The new lady, who is actually very nice about it all, sees my panic and tries to explain again. I try to explain again to her.

"But, but, but, I get this many every week. I always get this many. Look at my card!"

By this time Miss Baker, the librarian, steps out from the office to see about the commotion. (Yes, at our quiet little county library this would be considered a commotion.) The nice lady explains to her, pointing at my mountain of books, that I'm over the limit.

Miss Baker is something like second cousin once removed to my father and is approaching a hunnert years old. She is the quintessential old-maid librarian who has devoted her entire life to books, the library, and her library patrons. She has checked me out every Saturday for most of my life and has never batted an eye at my carnivorous reading habit. That's why I was clueless about the three-book limit.

Miss Baker adjusts her bi-focals (complete with the little chain that clips on the earpieces and goes around her neck, draping across the shoulders of her ancient cardigan) and peers over the counter at me. Then she smiles a little smile. She turns to the nice lady and says, "It's OK, I know her. She can check out all she wants."

Tears of joy, tears of relief. I got my books but not without some much remembered trauma. I sniffled all the way home.

Fast forward lots and lots of decades to a year ago. I'm at the community college library checking out four art and drawing books.

Nice lady at the counter says, "I'm sorry, but there's a three-book limit."

Just for an instant I am that little girl at the county library again and I get an adrenalin rush of panic. My eyes moisten in an involuntary reaction. My lower lip runs out just a smidge. The library check-out trauma I had as a child has bubbled once again to the surface. Somebody with stoopid rules is trying to restrict my access to books. I know kindly old Miss Baker will not be here to rescue me this time.

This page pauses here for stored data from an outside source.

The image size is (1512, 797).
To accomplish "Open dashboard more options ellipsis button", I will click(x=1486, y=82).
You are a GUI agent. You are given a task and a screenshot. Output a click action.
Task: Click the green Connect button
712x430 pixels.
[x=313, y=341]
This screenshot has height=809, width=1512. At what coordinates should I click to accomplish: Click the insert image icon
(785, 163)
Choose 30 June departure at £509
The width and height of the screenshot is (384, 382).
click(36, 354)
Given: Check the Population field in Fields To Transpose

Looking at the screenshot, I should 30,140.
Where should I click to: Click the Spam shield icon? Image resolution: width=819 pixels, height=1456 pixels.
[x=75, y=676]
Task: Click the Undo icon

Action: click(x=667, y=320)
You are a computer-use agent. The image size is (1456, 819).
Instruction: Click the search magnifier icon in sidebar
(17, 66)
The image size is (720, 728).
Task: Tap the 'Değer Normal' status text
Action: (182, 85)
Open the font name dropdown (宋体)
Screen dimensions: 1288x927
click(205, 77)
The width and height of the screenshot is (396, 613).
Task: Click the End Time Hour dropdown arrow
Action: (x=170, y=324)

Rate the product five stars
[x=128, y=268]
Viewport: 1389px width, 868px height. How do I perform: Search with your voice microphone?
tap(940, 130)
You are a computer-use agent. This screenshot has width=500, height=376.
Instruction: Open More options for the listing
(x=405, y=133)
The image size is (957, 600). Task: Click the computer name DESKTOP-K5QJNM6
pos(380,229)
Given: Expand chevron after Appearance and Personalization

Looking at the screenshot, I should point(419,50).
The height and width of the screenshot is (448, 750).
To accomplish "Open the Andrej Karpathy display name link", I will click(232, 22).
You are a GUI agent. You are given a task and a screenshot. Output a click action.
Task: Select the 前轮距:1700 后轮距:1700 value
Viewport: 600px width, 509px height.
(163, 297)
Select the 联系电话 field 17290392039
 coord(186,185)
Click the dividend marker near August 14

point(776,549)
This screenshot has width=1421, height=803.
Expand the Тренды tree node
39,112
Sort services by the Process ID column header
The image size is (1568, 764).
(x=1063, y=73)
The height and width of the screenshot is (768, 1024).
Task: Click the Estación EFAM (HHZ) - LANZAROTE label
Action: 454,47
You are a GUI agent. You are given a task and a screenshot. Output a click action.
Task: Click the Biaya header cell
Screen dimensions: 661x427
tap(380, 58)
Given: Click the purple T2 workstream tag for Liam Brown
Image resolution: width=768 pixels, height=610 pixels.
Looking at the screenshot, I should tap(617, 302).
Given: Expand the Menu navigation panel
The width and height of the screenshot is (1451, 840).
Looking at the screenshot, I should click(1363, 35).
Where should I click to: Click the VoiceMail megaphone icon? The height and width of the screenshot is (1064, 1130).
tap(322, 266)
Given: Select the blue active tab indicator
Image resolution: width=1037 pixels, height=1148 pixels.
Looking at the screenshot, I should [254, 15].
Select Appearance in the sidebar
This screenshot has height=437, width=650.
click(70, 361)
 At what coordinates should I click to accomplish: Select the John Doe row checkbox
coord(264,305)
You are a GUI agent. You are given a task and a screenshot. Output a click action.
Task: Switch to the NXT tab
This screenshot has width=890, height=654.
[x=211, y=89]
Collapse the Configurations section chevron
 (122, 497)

But I relax when I realize I'm a big girl now. The three-book limit is not a problem. I probably won't finish three before the due date anyway. I can come back and get more books any time I want. I have a car and can drive myself. Life is good.

I think about Miss Baker as I hand over one to go back to the stacks. Kids need more librarians like her, somebody who understands that just because you are little it doesn't mean your brain is; somebody who understands that sometimes three books just ain't enough, and that they need to have more words than pictures.

Maybe The Punk found his Miss Baker today in the substitute librarian when she let him check out his chapter book from the yellow section. I hope so.